◆ SUPPLIED DATA ◆
===============

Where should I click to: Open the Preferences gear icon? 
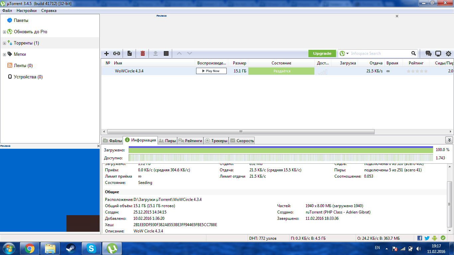448,53
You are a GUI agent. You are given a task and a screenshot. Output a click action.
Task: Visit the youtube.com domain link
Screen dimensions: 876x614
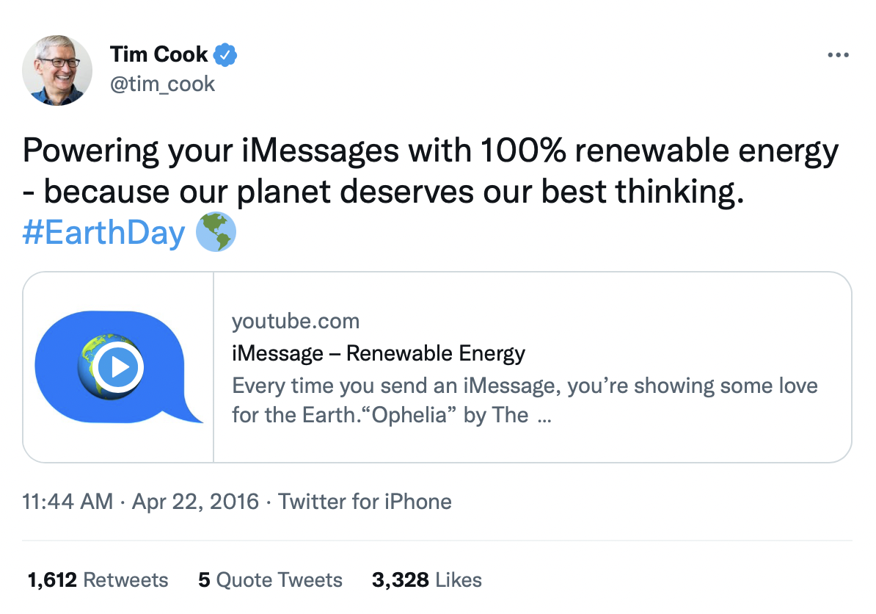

===============

◆ SET TASK ◆
Rewrite the data above as a JSON list of strings, with one string for each line and no strings for blank lines. Leave the pictures out of the answer.

◆ TASK SOLUTION ◆
[
  "Where should I click to: Open the Preferences gear icon? ",
  "448,53",
  "You are a GUI agent. You are given a task and a screenshot. Output a click action.",
  "Task: Visit the youtube.com domain link",
  "Screen dimensions: 876x614"
]